« TOYOTA GATE » : la folie des grandeurs ?
Après l’affaire de la pédale d’accélérateur, celle des freins de la Prius et des Lexus hybrides, celle de la direction assistée de la Corolla, voici maintenant celle de la transmission du RAV4, sans parler de la commission d’enquête du Sénat américain.

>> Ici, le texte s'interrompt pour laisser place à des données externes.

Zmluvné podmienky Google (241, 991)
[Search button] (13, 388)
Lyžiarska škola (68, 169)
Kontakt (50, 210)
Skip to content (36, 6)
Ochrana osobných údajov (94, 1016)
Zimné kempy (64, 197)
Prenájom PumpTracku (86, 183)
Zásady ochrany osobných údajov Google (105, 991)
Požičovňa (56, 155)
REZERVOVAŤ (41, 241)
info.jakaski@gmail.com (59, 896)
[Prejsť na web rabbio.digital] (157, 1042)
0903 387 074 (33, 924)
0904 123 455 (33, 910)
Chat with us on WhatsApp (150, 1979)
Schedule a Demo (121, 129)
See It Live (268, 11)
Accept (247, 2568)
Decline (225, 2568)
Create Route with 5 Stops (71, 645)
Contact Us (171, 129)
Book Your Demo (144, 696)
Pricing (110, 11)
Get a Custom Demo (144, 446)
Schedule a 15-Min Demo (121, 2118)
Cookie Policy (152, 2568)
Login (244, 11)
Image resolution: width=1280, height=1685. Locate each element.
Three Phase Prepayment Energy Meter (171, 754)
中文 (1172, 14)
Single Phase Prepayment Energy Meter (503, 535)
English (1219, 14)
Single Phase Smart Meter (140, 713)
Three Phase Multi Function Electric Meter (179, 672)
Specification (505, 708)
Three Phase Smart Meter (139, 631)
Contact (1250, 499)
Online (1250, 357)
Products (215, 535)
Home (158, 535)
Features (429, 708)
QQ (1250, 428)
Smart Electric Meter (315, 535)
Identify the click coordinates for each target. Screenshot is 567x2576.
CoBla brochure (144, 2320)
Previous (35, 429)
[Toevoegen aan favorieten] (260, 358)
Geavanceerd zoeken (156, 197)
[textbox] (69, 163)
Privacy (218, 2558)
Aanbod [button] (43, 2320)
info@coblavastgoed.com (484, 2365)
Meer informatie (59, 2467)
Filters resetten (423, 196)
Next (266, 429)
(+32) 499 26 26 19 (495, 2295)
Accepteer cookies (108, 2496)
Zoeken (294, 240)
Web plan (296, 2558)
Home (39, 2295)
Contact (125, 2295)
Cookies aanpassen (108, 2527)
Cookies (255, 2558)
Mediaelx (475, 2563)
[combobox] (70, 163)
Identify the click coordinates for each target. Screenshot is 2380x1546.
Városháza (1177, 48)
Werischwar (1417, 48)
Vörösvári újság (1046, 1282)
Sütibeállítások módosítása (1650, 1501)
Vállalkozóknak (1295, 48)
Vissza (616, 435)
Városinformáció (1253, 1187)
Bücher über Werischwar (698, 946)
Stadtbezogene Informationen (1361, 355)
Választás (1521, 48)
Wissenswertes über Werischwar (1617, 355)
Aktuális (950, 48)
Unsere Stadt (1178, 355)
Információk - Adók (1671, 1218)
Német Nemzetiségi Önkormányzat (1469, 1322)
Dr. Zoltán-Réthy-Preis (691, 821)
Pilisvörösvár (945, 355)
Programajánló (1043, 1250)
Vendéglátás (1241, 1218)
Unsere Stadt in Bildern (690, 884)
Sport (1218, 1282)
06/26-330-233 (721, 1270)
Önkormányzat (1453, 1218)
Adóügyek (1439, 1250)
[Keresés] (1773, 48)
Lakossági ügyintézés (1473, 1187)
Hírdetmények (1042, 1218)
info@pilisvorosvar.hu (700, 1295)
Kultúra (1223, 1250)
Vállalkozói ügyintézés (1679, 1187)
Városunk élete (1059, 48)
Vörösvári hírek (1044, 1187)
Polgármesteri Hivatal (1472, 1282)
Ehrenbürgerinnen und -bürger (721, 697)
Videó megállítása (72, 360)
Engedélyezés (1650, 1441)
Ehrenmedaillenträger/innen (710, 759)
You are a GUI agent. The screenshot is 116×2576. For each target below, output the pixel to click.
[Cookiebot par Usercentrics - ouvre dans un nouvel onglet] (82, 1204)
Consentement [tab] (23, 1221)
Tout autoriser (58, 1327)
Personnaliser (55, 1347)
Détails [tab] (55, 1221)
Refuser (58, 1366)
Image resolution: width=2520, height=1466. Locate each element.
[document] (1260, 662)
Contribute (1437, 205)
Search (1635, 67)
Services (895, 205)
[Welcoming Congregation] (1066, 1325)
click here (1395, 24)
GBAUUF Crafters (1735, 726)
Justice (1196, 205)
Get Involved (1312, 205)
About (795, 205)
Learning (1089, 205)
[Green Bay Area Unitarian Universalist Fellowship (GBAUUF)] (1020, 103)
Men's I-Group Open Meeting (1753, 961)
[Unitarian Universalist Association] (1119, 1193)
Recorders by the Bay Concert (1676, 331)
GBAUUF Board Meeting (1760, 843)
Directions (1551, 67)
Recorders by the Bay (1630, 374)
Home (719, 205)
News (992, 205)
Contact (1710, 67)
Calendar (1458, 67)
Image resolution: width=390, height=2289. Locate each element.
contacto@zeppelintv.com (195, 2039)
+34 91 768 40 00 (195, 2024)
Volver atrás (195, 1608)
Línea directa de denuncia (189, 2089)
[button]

Jusqu’ici réputé le « constructeur le plus fiable du monde », Toyota est dans l’œil du cyclone en raison de la récurrence des problèmes et de l’énormité du chiffre des rappels : près de dix millions de voitures. Mais le mal frappe également d’autres constructeurs. 154 000 Peugeot 107 et Citroën C1 (fabriquées à Kolin en République tchèque avec Toyota) sont atteintes du même vice. Audi doit réviser. 40 000 Q5. Au Brésil et au Mexique, plus de 200 000 VW accusent des problèmes de roulement arrière. A qui le tour ? La question se pose : pouvons-nous nous fier à nos voitures ?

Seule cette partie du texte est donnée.